What the task requires:
Retype only what runs from the line with "The width and height of the screenshot is (807, 564)." through the end of the entries, exactly and in full, but omit any picture you find.

** Opening Dataset extract block **

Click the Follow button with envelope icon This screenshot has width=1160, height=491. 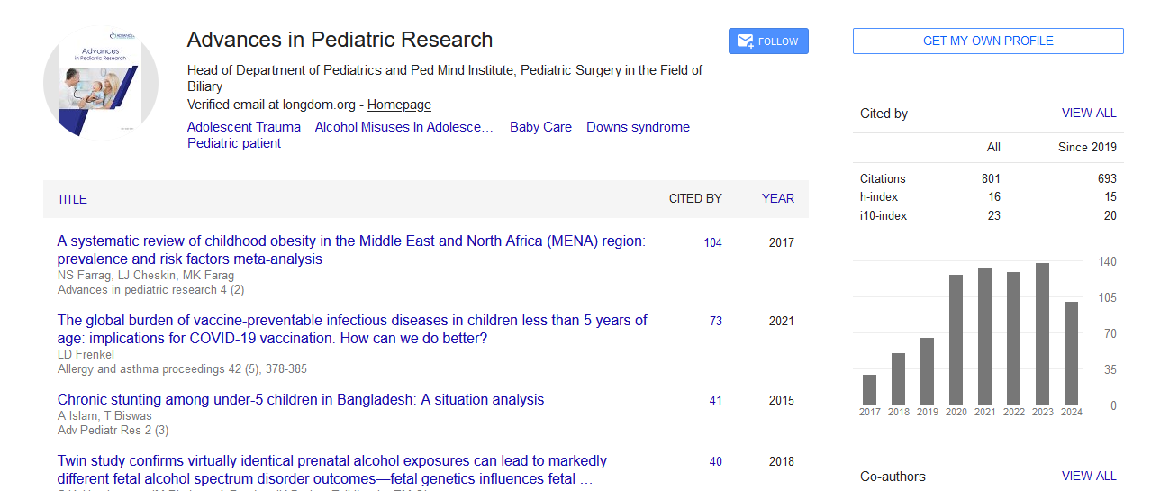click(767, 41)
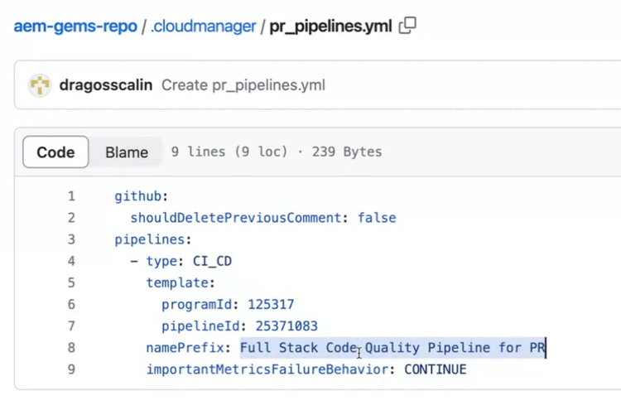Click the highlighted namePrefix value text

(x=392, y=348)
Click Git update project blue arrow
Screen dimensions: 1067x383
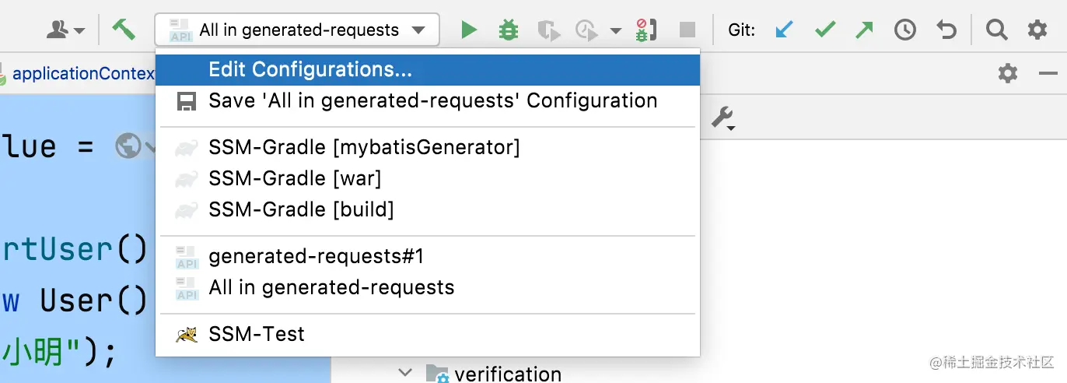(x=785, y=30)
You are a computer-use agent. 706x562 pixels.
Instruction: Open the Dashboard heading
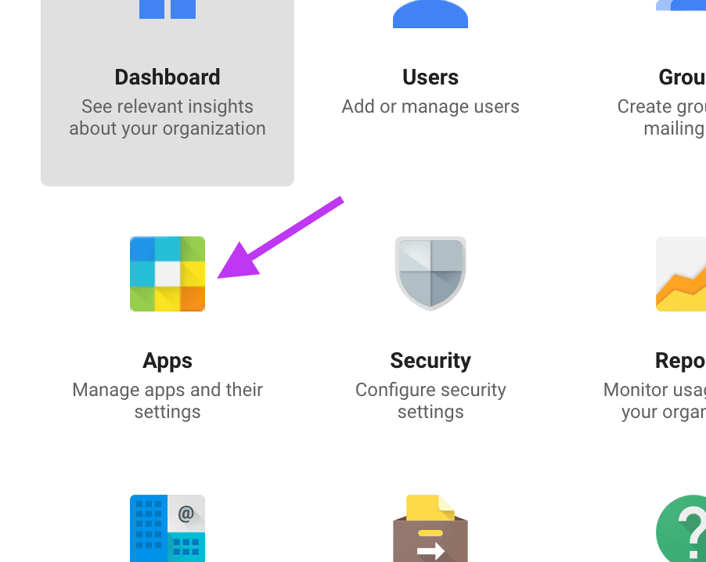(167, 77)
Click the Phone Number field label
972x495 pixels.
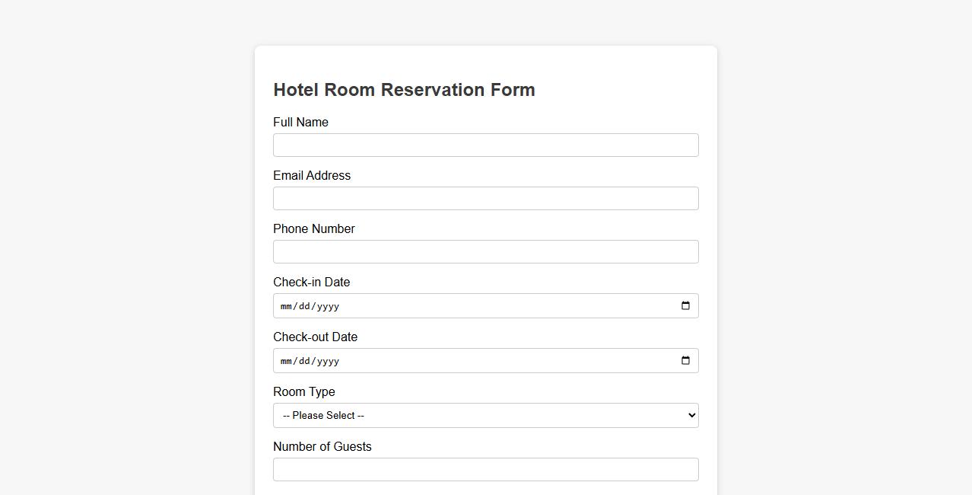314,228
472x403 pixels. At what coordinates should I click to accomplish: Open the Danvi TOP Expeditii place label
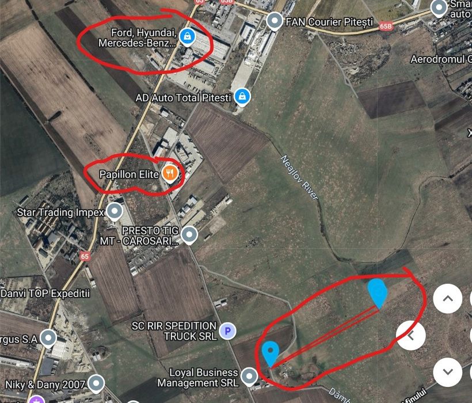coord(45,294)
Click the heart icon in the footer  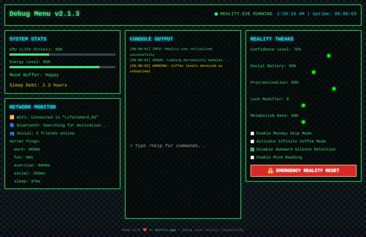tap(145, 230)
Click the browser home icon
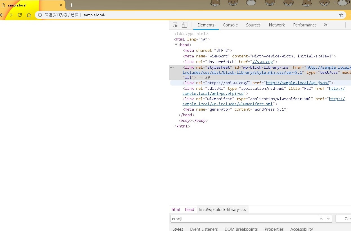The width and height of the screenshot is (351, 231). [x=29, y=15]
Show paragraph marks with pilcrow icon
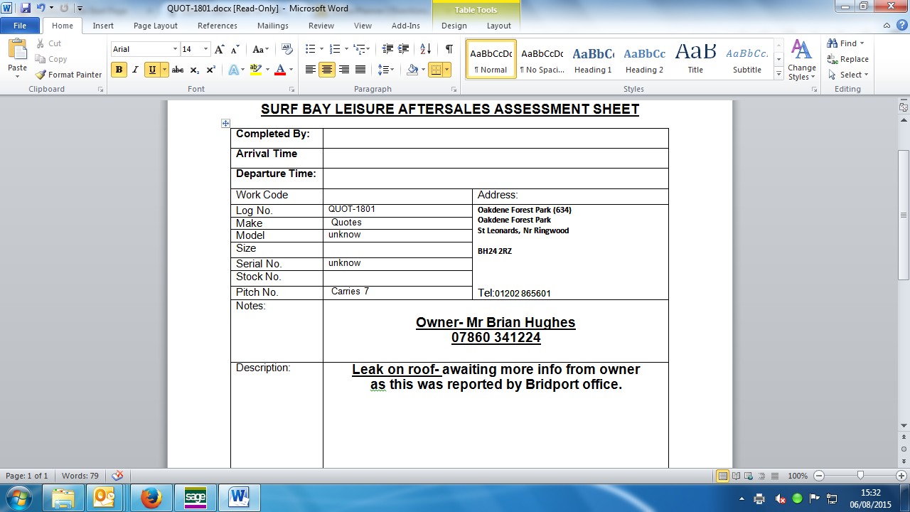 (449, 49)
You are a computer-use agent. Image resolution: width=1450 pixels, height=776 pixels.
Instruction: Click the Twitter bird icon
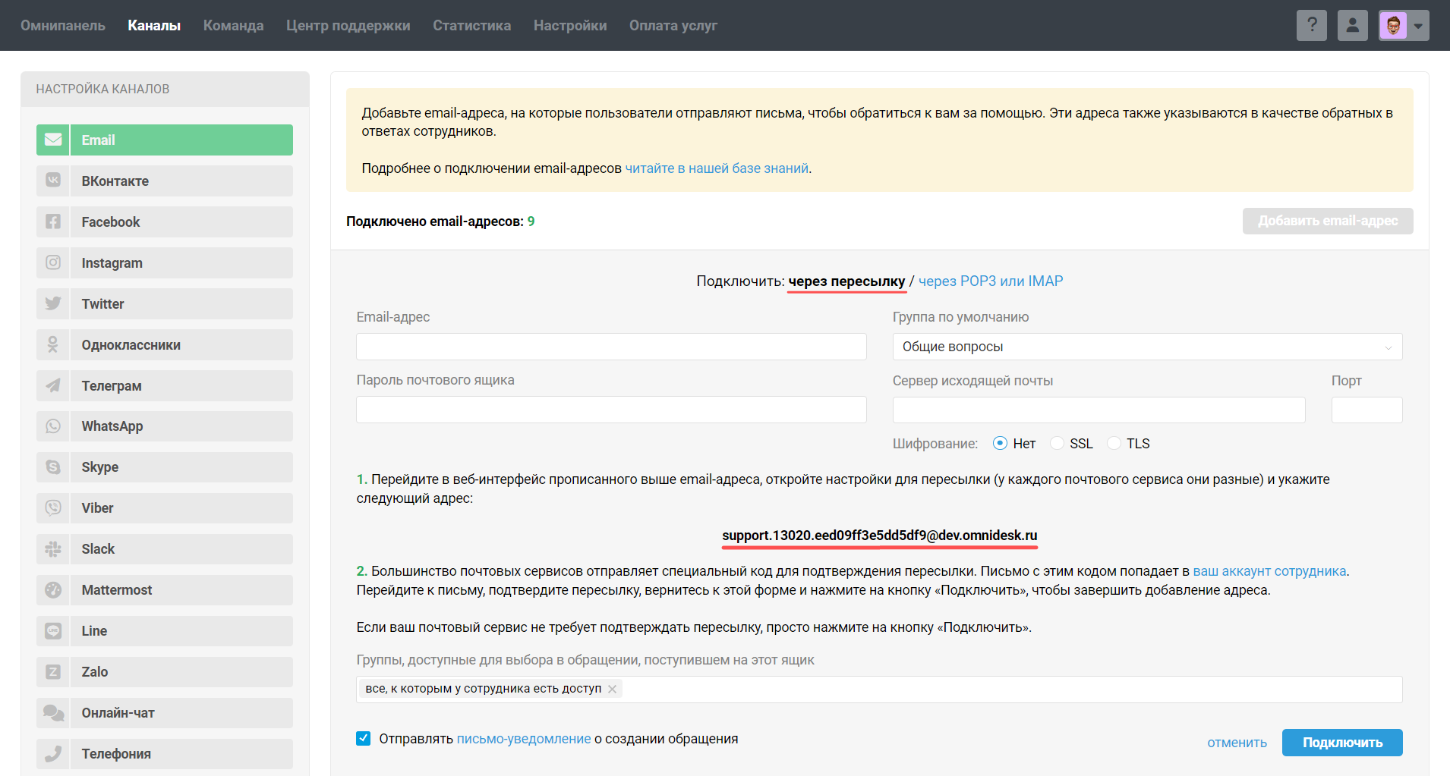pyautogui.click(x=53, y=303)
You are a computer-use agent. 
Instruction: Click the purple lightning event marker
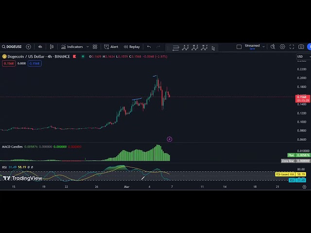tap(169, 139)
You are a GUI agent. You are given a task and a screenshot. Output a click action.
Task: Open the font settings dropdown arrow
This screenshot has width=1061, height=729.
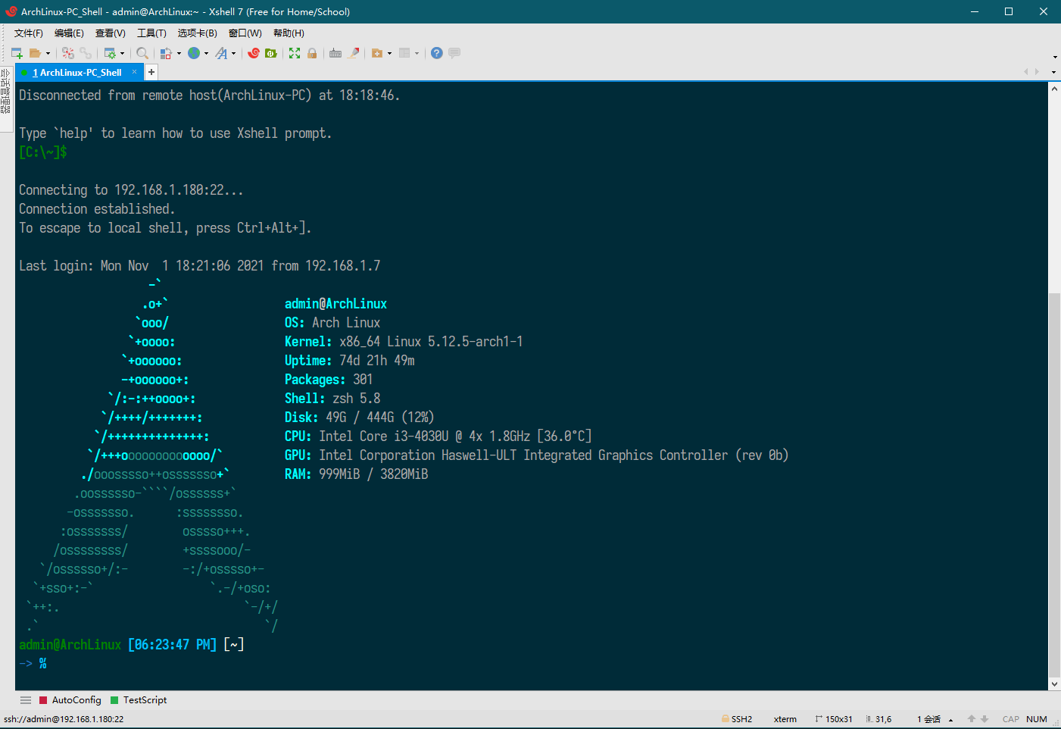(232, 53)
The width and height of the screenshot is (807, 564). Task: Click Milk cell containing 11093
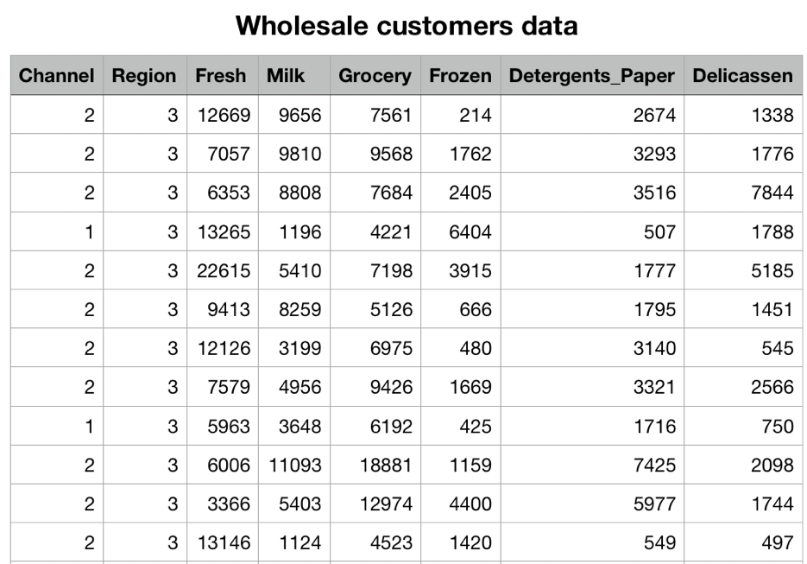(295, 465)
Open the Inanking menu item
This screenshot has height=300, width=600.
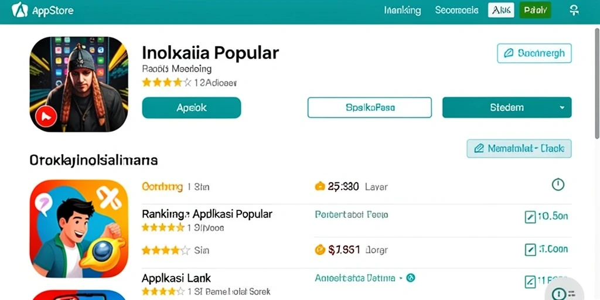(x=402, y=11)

** Closing Dataset extract block **

Written answer:
The width and height of the screenshot is (807, 564). Task: Click Milk cell containing 11093
(295, 465)
Open the Inanking menu item
This screenshot has height=300, width=600.
(x=402, y=11)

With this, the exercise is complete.